* [Problem description] Look over the listing below and tally the lines in which the word "Geschäft" turns up. Answer with the tally only.

* [Material for the task]

——

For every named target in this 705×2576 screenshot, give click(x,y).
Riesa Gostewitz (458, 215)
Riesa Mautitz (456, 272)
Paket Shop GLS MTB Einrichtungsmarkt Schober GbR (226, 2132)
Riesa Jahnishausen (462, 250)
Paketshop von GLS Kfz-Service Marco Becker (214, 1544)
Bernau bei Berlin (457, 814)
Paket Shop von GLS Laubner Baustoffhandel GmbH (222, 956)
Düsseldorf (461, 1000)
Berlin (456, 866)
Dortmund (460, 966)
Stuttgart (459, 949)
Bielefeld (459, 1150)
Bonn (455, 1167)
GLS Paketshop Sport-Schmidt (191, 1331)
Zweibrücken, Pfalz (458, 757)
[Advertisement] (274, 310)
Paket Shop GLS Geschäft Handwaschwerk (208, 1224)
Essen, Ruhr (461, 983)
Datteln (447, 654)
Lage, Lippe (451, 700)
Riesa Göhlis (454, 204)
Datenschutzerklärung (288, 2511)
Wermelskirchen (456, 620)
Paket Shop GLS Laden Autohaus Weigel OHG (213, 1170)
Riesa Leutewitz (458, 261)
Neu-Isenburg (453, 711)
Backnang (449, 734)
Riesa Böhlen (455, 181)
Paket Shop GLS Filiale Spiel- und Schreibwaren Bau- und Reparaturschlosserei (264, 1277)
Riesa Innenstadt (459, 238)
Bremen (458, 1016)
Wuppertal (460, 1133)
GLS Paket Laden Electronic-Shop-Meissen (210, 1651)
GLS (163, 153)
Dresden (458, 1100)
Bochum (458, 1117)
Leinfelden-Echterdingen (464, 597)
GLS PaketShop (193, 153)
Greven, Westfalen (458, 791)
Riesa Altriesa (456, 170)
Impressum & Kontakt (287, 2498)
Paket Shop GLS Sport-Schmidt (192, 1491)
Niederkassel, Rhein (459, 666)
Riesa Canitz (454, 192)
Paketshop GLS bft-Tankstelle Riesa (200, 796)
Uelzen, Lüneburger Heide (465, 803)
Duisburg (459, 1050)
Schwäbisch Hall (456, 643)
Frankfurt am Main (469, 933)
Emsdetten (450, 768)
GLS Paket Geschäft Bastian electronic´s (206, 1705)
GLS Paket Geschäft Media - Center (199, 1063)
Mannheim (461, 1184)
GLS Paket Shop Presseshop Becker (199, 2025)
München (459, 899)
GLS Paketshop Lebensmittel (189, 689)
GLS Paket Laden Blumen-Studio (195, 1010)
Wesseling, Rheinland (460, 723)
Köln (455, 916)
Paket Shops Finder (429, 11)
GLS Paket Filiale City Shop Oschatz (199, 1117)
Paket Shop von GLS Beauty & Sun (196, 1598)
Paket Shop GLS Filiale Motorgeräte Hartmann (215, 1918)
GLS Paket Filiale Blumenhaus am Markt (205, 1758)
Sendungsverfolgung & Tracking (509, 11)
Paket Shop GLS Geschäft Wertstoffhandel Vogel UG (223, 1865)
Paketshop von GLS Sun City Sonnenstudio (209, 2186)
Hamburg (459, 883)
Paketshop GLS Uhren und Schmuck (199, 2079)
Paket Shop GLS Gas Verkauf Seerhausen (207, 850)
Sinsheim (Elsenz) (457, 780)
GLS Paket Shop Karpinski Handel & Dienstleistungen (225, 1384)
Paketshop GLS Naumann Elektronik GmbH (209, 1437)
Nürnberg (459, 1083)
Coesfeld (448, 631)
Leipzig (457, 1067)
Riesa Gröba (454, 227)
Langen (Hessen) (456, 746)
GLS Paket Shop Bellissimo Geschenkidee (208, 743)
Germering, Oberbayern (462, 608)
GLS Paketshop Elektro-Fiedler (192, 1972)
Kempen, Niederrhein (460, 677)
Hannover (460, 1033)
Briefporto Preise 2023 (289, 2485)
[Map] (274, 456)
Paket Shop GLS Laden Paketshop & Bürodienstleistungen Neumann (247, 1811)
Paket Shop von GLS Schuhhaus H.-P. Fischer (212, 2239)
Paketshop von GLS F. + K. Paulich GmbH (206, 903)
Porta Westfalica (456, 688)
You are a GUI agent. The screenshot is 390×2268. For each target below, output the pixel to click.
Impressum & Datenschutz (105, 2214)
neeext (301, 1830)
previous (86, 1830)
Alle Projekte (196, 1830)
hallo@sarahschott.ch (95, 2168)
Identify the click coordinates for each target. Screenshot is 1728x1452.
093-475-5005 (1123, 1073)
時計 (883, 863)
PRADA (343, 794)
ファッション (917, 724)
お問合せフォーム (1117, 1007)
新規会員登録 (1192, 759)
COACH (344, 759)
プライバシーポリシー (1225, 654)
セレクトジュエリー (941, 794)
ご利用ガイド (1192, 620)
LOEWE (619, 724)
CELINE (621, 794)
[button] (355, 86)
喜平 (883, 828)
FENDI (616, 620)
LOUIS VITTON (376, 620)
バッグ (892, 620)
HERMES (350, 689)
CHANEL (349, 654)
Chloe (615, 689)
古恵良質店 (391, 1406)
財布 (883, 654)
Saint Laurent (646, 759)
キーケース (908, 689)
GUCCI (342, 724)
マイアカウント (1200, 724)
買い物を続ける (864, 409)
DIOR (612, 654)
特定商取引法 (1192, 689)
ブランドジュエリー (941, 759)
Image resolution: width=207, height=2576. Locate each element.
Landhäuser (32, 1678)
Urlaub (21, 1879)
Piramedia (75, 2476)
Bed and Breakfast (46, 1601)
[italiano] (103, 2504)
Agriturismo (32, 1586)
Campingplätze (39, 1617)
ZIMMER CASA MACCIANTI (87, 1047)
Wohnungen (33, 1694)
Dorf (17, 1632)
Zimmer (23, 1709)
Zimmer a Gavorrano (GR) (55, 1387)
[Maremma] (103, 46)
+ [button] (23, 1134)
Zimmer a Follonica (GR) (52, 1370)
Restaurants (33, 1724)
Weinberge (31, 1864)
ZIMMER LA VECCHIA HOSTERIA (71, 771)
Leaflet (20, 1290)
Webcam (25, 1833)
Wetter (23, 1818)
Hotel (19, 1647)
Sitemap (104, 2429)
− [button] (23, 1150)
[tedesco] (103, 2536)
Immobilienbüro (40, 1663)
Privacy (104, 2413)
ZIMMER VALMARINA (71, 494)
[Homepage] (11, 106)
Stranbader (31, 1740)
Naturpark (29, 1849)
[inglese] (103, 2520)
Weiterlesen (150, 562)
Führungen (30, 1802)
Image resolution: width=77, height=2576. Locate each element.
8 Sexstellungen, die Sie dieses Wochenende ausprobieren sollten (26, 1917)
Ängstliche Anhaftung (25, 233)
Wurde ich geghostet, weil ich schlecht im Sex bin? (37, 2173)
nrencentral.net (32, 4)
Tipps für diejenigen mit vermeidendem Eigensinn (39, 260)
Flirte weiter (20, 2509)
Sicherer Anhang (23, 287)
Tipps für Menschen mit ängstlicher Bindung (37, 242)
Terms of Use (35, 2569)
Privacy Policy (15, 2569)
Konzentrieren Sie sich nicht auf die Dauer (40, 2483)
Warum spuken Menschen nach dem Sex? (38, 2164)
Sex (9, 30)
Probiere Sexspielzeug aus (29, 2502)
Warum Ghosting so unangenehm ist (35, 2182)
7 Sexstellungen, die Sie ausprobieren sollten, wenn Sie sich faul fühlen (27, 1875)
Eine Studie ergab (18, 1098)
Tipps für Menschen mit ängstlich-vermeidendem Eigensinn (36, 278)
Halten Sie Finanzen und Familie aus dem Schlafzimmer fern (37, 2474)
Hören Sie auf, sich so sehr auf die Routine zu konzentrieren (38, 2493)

——

* [Task response] 4